# Exercise:
For the data below, restate word for word only the lines from the line containing "This screenshot has height=819, width=1456." through the line containing "499x389 pixels.", both ends included.

# Data under study:

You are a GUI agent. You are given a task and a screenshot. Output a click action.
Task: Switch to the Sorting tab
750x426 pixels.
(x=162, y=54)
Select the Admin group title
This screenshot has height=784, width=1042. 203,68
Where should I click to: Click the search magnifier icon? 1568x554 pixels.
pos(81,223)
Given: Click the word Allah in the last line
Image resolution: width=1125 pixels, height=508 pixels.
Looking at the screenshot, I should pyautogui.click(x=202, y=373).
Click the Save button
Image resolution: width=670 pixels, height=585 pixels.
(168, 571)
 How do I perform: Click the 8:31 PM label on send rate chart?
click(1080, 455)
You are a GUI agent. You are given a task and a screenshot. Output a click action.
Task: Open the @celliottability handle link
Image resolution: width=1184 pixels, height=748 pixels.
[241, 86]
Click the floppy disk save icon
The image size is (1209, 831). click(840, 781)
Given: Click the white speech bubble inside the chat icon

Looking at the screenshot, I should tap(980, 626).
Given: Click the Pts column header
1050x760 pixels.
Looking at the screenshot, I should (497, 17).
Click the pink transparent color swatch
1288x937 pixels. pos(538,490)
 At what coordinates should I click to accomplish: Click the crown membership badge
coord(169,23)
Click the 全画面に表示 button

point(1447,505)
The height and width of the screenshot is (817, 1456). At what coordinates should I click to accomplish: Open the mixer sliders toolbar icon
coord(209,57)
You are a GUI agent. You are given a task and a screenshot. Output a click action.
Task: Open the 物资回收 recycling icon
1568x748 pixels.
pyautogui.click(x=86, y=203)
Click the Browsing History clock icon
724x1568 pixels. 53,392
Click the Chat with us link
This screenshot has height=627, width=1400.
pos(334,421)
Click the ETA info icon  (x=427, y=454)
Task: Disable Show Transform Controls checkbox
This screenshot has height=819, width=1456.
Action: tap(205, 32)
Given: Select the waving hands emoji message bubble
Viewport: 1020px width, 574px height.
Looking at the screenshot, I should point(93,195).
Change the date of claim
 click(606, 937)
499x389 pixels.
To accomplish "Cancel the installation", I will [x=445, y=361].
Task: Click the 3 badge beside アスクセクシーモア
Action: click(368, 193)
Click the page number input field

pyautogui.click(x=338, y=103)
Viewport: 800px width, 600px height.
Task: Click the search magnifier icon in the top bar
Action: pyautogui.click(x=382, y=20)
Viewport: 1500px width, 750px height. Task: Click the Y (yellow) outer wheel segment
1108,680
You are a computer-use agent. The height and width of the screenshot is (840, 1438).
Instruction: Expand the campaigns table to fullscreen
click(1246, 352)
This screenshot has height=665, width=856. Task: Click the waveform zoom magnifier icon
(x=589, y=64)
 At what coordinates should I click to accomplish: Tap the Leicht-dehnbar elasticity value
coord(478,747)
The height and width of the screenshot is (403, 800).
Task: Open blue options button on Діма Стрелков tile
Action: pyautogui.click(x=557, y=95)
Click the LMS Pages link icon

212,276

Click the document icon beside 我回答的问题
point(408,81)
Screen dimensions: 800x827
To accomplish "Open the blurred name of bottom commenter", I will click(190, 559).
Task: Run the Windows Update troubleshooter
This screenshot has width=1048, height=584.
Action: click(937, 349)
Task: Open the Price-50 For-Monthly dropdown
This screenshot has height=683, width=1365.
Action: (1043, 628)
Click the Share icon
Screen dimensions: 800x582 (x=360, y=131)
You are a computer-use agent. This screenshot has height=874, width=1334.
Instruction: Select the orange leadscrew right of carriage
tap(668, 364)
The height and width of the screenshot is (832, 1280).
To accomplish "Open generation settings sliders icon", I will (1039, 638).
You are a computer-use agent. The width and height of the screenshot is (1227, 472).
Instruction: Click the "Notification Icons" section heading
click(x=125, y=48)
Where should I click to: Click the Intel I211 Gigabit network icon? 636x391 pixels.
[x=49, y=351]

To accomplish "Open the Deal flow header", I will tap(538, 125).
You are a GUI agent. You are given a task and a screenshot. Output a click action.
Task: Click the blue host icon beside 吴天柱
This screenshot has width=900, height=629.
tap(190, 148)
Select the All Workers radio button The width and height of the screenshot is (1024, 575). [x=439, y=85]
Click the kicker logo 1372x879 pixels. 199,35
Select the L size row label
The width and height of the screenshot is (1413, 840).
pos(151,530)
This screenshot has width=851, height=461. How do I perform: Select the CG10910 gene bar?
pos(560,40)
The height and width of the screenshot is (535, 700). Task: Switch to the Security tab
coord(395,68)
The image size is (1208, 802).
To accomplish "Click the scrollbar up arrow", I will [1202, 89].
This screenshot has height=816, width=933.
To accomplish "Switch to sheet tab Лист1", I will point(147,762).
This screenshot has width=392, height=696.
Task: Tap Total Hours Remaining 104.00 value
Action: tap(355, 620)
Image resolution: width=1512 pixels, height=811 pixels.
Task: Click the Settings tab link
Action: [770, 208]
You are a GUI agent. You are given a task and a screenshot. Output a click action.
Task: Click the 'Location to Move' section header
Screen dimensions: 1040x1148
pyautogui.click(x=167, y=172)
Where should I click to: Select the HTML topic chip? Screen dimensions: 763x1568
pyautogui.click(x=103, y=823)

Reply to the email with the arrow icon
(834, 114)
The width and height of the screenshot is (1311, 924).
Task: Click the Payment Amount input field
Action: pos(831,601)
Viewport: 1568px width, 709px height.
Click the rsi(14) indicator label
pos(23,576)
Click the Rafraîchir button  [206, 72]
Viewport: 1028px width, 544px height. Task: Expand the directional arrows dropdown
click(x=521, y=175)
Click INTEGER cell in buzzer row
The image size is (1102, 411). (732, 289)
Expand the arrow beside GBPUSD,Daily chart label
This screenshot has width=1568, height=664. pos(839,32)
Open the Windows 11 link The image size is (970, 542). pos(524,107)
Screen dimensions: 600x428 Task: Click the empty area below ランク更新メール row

# Expected answer:
This screenshot has height=819, width=1456.
Action: tap(205, 32)
Given: Select the waving hands emoji message bubble
Viewport: 1020px width, 574px height.
Looking at the screenshot, I should point(93,195).
Change the date of claim
 click(606, 937)
499x389 pixels.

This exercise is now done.